3 million requests a second!

Can you provide some details on your cluster, ie node type count?

On 26 December 2014 at 05:14, vineeth mohan <vm.vine...@gmail.com
<javascript:>> wrote:

Hi ,

That could be a good reason.
But then it wont happen without you change the threadpool settings for
index.
If there is load more than it can process , it will go to the queue.
And the queue is by default 20 per node also goes full the requests get
rejected.
Can you see if there is any rejected index requests in the process.
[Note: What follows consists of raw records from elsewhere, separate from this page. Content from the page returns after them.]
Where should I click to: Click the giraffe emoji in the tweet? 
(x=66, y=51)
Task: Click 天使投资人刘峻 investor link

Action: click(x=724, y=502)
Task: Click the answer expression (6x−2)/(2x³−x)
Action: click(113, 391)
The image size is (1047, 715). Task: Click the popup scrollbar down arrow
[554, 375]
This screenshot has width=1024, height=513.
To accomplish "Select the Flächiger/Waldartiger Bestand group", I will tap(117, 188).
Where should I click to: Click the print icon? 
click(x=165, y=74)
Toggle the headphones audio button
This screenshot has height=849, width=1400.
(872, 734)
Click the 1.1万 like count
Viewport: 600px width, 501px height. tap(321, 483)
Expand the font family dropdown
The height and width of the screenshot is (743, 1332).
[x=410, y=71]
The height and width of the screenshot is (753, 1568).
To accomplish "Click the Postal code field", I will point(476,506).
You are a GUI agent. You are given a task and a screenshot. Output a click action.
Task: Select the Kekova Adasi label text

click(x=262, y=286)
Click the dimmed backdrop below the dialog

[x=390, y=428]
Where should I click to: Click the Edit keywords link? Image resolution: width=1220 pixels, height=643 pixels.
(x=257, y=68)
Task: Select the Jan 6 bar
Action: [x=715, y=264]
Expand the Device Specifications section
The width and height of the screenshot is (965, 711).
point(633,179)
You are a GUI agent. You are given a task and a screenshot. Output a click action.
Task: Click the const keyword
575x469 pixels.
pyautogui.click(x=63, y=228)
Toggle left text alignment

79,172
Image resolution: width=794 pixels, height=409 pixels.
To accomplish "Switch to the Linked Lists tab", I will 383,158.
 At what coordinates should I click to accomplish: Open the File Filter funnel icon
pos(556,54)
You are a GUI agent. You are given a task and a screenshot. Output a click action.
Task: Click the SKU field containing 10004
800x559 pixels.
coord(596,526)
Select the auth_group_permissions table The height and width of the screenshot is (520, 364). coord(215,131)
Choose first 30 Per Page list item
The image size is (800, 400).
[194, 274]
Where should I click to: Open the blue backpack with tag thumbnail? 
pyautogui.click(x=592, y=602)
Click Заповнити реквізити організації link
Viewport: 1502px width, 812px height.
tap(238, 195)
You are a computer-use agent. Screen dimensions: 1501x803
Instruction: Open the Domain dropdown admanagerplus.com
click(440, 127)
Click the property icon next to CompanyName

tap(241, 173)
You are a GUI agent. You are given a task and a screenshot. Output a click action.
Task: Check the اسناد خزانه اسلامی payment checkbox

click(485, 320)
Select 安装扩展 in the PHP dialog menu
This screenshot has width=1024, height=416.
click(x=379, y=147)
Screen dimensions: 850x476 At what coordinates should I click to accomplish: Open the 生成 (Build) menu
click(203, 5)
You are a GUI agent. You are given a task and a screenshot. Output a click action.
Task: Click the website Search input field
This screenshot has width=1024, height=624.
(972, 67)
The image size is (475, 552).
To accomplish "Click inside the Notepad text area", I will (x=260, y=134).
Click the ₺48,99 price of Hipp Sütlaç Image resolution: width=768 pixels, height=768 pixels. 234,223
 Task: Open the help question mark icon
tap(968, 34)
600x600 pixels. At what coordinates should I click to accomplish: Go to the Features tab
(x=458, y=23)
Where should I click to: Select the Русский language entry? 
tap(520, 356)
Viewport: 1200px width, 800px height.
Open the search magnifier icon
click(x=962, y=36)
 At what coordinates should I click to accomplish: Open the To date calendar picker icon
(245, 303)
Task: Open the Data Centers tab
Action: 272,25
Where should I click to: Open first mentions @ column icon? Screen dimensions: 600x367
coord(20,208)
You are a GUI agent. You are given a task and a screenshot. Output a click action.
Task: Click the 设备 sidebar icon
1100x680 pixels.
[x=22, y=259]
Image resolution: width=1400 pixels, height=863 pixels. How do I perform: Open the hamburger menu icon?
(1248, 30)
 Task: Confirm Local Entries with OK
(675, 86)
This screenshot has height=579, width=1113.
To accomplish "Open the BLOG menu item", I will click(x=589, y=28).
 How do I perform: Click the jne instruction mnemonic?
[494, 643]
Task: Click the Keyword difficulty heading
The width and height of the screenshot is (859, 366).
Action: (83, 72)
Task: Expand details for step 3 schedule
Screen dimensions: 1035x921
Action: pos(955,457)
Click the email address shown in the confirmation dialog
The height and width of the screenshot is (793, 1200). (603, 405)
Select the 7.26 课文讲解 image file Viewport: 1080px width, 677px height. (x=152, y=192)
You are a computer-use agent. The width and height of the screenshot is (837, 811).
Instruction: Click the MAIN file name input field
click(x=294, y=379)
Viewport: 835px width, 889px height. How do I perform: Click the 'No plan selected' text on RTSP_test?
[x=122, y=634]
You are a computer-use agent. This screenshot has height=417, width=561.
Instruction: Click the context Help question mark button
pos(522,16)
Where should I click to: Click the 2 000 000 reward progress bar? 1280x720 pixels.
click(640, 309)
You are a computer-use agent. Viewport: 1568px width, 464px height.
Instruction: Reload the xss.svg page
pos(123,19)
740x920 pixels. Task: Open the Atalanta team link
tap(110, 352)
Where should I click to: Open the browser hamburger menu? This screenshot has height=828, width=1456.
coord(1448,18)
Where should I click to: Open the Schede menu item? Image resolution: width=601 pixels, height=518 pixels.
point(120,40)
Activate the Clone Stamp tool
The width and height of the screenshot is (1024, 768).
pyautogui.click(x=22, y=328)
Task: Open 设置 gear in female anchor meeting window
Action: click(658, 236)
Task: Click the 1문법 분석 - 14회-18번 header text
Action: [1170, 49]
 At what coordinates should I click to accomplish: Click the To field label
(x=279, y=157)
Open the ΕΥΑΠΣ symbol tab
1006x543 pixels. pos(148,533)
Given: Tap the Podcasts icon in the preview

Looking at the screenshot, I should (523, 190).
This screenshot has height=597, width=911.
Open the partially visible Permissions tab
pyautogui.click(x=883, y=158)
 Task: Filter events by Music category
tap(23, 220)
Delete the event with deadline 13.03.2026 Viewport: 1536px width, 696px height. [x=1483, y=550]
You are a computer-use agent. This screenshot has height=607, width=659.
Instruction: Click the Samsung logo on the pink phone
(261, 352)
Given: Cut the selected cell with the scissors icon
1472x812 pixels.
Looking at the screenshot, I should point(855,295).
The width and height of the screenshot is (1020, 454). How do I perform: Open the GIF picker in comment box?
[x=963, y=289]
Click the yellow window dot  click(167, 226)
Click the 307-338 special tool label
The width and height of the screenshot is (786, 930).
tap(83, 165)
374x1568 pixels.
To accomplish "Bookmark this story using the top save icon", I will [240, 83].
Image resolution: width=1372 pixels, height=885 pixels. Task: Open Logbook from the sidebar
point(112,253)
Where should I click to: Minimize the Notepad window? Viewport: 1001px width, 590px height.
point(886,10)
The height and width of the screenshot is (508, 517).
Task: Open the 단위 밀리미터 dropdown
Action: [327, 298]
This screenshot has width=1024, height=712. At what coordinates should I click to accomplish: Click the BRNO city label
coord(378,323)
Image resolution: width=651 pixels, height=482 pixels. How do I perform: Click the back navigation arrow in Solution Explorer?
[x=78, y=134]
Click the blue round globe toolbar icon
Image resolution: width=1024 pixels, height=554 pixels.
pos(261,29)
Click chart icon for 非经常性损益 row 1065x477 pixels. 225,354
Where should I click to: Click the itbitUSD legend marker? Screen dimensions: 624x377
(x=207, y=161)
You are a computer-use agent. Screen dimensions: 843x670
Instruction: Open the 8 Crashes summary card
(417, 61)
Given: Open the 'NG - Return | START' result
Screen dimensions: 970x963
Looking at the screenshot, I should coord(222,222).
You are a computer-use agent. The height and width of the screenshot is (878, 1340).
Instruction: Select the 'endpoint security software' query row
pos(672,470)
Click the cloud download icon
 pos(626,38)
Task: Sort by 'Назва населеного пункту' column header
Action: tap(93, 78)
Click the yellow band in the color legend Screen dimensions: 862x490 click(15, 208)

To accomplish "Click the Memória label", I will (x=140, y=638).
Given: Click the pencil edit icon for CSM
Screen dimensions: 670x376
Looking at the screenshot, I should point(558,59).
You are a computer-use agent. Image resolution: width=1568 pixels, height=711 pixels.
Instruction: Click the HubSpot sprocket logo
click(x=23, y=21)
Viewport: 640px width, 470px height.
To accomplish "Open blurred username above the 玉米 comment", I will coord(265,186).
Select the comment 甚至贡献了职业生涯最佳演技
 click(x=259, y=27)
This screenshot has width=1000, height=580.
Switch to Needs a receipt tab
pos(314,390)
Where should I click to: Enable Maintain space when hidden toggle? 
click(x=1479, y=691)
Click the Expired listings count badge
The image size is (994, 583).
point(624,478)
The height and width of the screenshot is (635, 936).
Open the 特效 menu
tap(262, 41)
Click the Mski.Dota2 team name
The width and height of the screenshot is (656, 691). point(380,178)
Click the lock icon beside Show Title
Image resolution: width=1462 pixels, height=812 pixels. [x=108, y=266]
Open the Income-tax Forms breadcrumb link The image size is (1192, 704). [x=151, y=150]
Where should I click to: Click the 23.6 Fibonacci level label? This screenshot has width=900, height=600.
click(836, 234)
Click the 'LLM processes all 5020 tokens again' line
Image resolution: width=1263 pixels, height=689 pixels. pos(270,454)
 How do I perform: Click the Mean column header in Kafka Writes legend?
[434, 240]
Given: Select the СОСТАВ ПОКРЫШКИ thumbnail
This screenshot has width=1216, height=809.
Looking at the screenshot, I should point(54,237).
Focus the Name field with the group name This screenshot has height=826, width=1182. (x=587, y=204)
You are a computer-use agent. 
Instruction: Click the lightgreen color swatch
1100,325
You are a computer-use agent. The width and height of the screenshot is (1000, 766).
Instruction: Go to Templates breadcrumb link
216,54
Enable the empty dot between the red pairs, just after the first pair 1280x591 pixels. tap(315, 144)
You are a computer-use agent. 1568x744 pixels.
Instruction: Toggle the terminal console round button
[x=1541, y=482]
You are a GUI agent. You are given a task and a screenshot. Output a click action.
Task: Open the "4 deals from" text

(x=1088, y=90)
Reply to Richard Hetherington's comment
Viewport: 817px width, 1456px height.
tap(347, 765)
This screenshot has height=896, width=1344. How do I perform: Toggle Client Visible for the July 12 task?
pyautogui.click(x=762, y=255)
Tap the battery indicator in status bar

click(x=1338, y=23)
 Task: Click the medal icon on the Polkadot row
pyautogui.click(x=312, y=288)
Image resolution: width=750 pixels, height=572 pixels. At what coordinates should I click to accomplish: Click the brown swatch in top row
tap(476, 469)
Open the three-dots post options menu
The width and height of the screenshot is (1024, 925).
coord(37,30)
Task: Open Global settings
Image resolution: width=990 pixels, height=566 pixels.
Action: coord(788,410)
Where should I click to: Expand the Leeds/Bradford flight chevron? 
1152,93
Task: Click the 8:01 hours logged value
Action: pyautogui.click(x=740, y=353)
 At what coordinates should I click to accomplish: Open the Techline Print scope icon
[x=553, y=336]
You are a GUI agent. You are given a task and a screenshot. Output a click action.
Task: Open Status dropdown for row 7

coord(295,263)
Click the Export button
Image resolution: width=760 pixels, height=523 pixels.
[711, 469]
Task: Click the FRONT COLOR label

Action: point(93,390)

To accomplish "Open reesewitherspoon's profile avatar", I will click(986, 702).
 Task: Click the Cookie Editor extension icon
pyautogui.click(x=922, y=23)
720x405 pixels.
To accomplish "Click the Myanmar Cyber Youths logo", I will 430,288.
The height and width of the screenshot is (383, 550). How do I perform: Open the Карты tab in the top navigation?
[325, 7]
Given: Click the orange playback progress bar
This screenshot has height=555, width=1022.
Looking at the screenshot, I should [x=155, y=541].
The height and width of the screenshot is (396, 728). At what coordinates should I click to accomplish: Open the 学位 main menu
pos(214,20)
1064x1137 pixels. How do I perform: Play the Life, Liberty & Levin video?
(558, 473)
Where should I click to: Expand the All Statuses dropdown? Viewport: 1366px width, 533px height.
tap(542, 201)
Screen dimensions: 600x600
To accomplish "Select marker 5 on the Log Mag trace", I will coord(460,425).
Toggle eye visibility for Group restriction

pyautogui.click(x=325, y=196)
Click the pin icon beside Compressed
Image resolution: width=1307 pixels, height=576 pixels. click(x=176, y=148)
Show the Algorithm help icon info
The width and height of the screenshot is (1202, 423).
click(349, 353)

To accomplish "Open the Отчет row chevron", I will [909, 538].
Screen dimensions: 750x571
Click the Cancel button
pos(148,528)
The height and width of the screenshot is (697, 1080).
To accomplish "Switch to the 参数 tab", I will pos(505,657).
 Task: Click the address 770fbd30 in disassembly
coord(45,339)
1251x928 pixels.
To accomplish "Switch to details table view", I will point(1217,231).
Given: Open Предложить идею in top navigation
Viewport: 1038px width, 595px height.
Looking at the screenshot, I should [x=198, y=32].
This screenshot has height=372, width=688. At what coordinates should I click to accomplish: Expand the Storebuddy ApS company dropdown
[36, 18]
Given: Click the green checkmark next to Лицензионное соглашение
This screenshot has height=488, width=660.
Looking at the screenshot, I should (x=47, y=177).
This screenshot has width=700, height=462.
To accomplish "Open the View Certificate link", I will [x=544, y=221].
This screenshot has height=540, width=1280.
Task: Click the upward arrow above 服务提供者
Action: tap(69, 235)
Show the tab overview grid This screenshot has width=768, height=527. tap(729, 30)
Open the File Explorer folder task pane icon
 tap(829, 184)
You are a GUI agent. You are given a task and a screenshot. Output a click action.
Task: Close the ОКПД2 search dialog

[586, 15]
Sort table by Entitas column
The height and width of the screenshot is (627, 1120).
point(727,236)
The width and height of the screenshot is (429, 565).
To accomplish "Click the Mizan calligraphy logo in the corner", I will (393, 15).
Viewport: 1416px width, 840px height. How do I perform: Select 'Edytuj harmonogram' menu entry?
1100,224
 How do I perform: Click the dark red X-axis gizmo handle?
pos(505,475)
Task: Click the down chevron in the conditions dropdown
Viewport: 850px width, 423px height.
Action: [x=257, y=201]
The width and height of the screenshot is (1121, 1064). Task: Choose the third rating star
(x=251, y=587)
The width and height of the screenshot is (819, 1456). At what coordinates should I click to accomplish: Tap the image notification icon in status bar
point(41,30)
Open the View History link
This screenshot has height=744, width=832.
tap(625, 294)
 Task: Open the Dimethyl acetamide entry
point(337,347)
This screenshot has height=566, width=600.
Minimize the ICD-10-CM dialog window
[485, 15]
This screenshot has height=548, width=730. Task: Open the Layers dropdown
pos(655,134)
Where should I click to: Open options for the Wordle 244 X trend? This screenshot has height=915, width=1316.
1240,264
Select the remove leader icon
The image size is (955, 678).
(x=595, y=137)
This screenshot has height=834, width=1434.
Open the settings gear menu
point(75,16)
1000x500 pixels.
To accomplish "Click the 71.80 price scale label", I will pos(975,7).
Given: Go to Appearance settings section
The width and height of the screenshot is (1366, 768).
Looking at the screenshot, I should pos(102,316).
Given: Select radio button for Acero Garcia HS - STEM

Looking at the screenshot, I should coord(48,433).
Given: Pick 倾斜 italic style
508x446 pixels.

But again , that wont help if you haven't changes the threadpool settings.

Thanks
Vineeth

On Thu, Dec 25, 2014 at 11:39 PM, Abhishek <abhis...@gmail.com
<javascript:>> wrote:

Thanks Vineeth. I was thinking about that but these merge errors were
also happening before the outage. Also the elasticsearch process was never
dead. Also I was wondering at the time of outage we had about 3 million
requests per second. Just the large number of requests caused the network
layer go crazy ? Because everything recovered in 7 minutes.

Sent from my iPhone

On Dec 25, 2014, at 11:12 PM, vineeth mohan <vm.vine...@gmail.com
<javascript:>> wrote:

Hello Abhishek ,

Can you try to correlate merge operation of shards and this time of
cascading failures ?
I feel there is a correlation between both.
If so , we can do some optimization on that side.

Thanks
Vineeth

On Thu, Dec 25, 2014 at 8:53 AM, Abhishek Andhavarapu <
abhis...@gmail.com <javascript:>> wrote:

Mark,

Thanks for reading. Our heap sizes are less than 32 gigs to avoid
uncompressed pointers. We ideally double our cluster every year the number
of shards is plan for future growth. And the way documents are spread
across all the nodes in the cluster etc..

Thanks,
Abhishek

On Thursday, December 25, 2014 2:05:22 AM UTC+5:30, Mark Walkom wrote:

That's a pretty big number of shards, why is it so high?
The recommended there is one shard per node, so you should (ideally)
have closer to 6600 shards.

On 25 December 2014 at 07:07, Pat Wright sqla...@gmail.com wrote:

Mark,

I work on the cluster as well so i can answer the size/makeup.
Data: 580GB
Shards: 10K
Indices: 347
ES version: 1.3.2

Not sure the Java version.

Thanks for getting back!

pat

On Wednesday, December 24, 2014 12:04:03 PM UTC-7, Mark Walkom wrote:

You should drop your heap to 31GB, over that and you lose some
performance and actual heap stack due to uncompressed pointers.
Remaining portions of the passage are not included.